* _SUPPLIED RECORDS_:
------------------------

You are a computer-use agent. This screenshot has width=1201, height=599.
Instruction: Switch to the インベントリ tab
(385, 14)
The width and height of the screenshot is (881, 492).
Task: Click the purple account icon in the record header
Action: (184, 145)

------------------------

* _YOUR GOAL_:
Restate each record above word for word.

* _YOUR RESPONSE_:
You are a computer-use agent. This screenshot has width=1201, height=599.
Instruction: Switch to the インベントリ tab
(385, 14)
The width and height of the screenshot is (881, 492).
Task: Click the purple account icon in the record header
Action: (184, 145)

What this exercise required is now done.